Auckland Airport is already three years into a companywide five year action plan, but needed a program that would add value and help promote achievements to stakeholders in a verifiable and credible manner. That’s where EarthCheck stepped in, as it’s already trusted by more than a thousand travel and tourism organisations in 60 countries.
"Auckland Airport looked at many programs and certification schemes all of which have their merits," explained Martin Fryer, Sustainability Advisor "However, as the gateway into New Zealand, Auckland Airport is part of a global tourism business and Earthcheck is the only truly global sustainable tourism program."
"Earthcheck requires a commitment from participants over the long-term, a commitment that extends beyond being green to being a responsible corporate citizen, this mirrored Auckland Airport’s own approach to sustainable business practice."

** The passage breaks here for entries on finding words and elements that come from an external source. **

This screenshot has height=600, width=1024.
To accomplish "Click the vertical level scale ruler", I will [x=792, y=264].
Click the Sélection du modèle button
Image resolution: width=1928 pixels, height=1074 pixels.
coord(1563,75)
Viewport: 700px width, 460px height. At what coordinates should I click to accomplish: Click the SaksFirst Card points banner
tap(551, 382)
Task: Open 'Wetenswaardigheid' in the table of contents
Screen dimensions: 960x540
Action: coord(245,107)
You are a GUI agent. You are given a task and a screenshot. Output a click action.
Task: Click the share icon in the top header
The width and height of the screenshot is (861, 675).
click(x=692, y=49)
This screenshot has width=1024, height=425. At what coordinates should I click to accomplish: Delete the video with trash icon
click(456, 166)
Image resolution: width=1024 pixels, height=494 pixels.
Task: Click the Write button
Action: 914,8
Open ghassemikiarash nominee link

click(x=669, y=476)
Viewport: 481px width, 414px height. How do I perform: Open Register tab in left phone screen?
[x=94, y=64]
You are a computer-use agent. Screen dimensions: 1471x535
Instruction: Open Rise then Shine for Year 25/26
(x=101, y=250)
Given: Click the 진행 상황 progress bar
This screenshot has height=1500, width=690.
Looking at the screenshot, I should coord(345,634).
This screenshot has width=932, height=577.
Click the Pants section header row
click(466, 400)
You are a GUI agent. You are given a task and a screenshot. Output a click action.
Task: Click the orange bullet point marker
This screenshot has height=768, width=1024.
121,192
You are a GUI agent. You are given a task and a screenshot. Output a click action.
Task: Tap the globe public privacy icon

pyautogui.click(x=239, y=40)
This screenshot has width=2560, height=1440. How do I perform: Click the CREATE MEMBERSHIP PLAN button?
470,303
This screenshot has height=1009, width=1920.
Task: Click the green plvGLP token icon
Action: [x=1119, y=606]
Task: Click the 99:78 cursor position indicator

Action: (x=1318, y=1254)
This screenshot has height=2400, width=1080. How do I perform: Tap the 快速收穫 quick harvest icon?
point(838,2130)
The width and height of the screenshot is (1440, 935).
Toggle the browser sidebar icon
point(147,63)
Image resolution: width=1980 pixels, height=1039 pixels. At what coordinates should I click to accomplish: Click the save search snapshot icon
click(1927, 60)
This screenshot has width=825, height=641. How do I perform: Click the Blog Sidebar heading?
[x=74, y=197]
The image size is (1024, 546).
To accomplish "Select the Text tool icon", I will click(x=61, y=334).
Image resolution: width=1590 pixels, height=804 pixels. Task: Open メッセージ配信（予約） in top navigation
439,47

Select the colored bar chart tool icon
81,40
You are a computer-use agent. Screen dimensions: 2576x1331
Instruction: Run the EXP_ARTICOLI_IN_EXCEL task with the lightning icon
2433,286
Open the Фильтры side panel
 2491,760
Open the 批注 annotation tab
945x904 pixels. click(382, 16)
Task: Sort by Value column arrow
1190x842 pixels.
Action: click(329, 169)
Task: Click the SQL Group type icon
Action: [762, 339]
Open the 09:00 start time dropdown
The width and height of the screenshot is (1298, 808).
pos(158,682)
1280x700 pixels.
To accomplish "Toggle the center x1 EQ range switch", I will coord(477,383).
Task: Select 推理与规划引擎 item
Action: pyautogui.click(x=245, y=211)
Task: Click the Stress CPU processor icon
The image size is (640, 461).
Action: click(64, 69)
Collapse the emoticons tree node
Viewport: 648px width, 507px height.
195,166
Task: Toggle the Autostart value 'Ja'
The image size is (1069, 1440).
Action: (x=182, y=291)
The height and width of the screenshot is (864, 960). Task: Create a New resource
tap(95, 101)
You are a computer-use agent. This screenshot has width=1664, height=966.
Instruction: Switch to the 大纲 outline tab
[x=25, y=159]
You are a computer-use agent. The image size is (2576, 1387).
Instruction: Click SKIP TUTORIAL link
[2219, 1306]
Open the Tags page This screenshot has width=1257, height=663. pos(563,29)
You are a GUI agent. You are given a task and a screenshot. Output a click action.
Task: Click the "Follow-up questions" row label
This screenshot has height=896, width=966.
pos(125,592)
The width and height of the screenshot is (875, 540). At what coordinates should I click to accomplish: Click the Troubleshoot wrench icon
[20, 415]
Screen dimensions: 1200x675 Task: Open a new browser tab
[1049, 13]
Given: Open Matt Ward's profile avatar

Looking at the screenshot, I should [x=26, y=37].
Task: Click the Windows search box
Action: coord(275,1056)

"Airport-related activities account for up to 5% of total aviation emissions," said Stewart Moore, CEO of EC3 Global, who manage the EarthCheck Program. "In the shadow of climate change, a raft of new initiatives are
underway that will put a very real cost on carbon and so they have a part to play in minimising their impacts on every level."
Many international airports around the world, Auckland Airport included, signed the Airports Council International (ACI) declaration on climate change two years ago, on the 23rd April 2008, a declaration that signifies a desire to work towards carbon neutrality.
The sector’s activities will continue to focus on ways to reduce its consumption of natural resources linked to airport operations; where emissions from energy use in buildings and infrastructure, transport to/from airports, airside vehicles, aircraft ground movements, energy consumption and refrigerants, water use and waste outputs all require careful and accurate management.
Any further savings measures in these sectors will lead to direct (positive) impacts on the bottom line. For Auckland Airport shareholders then, this latest alliance is likely to see them celebrating success yet again.
About Auckland Airport:
Auckland International Airport Limited (Auckland Airport) was formed in 1988, when the New Zealand Government corporatised the management of Auckland International Airport. In 1998, the Government sold down its shareholding, and AIAL became the fifth airport company in the world to be publicly listed. Auckland Airport's ordinary shares trade on the New Zealand Stock Exchange (NZX) and the Australian Stock Exchange (ASX).